Será por eso que admiro profundamente a los dibujantes, a los que son capaces de usar un lápiz para sacar sobre un papel todo un mundo interior.
Duy Huynh (se pronuncia yee wun) es un artista vietnamita que empezó a utilizar el dibujo como medio de comunicación e integración con otros niños cuando se trasladó a Estados Unidos. Tras acabar sus estudios, comenzó a realizar murales y a colaborar con otros artistas. En 2008 fundó junto a Sandy Snead la maravillosa Lark & Key Gallery que es fuente de inspiración y donde se puede encontrar la obra de artistas como el propio autor, joyería, cerámica y other stuff. Y además (esto va a ser mi perdición) tienen tienda on line.

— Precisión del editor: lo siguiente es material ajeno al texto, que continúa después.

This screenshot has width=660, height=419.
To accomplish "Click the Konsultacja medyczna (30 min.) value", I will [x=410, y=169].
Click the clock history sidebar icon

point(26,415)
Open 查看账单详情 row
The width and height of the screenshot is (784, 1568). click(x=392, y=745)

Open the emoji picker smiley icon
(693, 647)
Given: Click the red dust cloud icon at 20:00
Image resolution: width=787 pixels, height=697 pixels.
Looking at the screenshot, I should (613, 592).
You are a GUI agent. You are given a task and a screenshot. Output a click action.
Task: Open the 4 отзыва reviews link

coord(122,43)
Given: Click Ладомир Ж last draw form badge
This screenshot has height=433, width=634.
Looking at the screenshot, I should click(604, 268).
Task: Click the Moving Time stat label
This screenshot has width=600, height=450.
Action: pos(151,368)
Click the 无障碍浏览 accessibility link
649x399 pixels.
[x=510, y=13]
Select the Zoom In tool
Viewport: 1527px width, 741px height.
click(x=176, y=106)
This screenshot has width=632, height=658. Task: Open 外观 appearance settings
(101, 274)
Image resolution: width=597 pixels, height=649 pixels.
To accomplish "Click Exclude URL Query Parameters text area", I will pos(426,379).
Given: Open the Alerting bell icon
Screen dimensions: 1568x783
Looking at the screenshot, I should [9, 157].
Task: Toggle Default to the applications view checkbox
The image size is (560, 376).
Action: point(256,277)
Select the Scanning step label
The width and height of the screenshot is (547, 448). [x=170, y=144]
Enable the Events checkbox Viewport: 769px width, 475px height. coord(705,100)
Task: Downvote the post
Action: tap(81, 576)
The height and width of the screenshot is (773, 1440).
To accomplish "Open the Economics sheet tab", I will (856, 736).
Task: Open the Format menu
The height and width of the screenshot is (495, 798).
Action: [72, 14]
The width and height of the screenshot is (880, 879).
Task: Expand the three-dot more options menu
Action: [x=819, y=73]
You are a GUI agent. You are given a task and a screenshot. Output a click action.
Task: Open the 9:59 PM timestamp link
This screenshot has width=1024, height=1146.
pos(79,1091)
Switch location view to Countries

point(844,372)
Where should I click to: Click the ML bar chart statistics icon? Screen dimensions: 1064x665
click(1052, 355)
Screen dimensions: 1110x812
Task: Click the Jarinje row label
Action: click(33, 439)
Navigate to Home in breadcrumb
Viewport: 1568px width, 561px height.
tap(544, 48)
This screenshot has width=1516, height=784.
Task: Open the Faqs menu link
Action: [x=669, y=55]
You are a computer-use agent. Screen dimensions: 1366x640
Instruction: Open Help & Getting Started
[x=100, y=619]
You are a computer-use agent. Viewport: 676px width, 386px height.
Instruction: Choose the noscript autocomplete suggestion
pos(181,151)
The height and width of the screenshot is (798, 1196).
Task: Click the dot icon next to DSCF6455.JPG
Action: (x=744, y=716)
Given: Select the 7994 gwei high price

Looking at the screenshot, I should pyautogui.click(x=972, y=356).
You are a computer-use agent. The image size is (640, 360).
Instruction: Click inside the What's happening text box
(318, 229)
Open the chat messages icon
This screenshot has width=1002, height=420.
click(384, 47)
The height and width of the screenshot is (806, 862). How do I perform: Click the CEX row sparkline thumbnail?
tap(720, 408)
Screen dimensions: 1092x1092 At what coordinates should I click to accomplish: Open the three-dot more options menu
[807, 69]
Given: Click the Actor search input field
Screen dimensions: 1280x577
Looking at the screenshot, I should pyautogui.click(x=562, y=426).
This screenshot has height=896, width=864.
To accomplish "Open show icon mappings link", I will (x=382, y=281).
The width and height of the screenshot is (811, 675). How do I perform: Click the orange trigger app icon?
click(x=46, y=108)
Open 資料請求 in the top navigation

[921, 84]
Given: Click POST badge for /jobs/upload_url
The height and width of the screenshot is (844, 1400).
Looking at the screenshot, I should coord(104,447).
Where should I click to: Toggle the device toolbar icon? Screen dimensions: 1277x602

Duy Huynh nos propone un universo particular, de ensueño, en el que las figuras levitan y se elevan movidas por el viento. En todas sus ilustraciones hay una presencia muy importante de la naturaleza. Su paleta de colores es la del otoño y la suya es una primavera apagada, serena, casi siempre nocturna. Las parejas se dedican gestos dulces en un ambiente surrealista donde el paisaje, a menudo, aparece difuminado. Mariposas, alas, pajaritas de papel, globos, los acompañan y los separan del suelo mientras que los relojes recuerdan el paso del tiempo.
Duy Huynh (c) De arriba a abajo: 1.- de su serie La magia (2004) 2.- Starcatcher (2004) 3.- El solo (2004)
Los que saben más le ven influencia de Magritte y de Chagall, de Modigliani y hasta del Circo del Sol. Y tienen razón. Pero lo que más me interesa es que, al igual que algunos de ellos, no se limita a enseñarnos algo bonito sino que nos propone la entrada a una historia sólo para nosotros y distinta según para quien mira. Él dice que quiere que sus dibujos sean eye candy pero que espera que sean más alimenticios que dulces. Vamos, esto lo digo yo, comida para el espíritu. Ñam.